19 / 2014
UM BEIJO NO LADO DE DENTRO
Era
o agora e o depois.
Era
o que nascia, por força do que era e do que queria ser. Porque todo o homem é o que é quando se sente ou pensa, mais tudo aquilo que é
antes de pensar ou ser.
Se em tudo o que fomos está o que seremos no que somos está a semente, o embrião, matéria delicada e sensível do que mais queremos no tangir sensível das cordas do coração.
Um
amigo, um dia, beijou-me.
Faz
já tempo.Beijou-me, delicadamente.
Beijou-me no pescoço, lembro-me.
E eu não me sobressaltei.
Irradiei apenas, como se aquele beijo me trouxesse a manhã.
Beijou-me mansa e intensamente, de surpresa, como se soletrasse uma divisa em letra de canção e eu, nunca mais esqueci o que me disse.
Talvez porque, o racional se encaixasse na emoção.
Talvez porque, o que me disse eu já soubesse e porque o que já sabia apenas precisasse da confirmação que, vinda de fora, em surdina, me confirmasse o que formulava nas variáveis da equação.

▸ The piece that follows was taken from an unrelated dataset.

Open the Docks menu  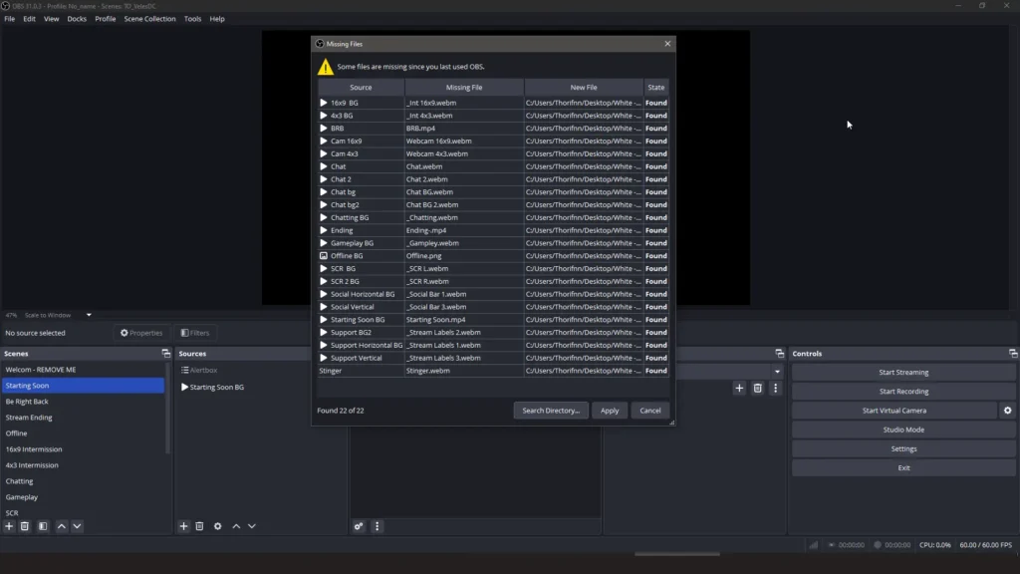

E o que ele disse não era complicado nem difícil de entender.
Não convocava tratados de filosofia.
Falava apenas do deve e do haver ou, se quisermos simplificar, do dar e receber.
Disse apenas, (e o olhar estava-lhe iluminado)
«Já viste o que seria se toda a gente se unisse pelo amor?»
E eu (percebendo-lhe muito bem a emoção), vi.
Vi, claramente.
E nunca mais foi a mesma coisa.
Se
calhar nunca lhe verbalizei o agradecimento mas, se não o fiz, faço-o agora.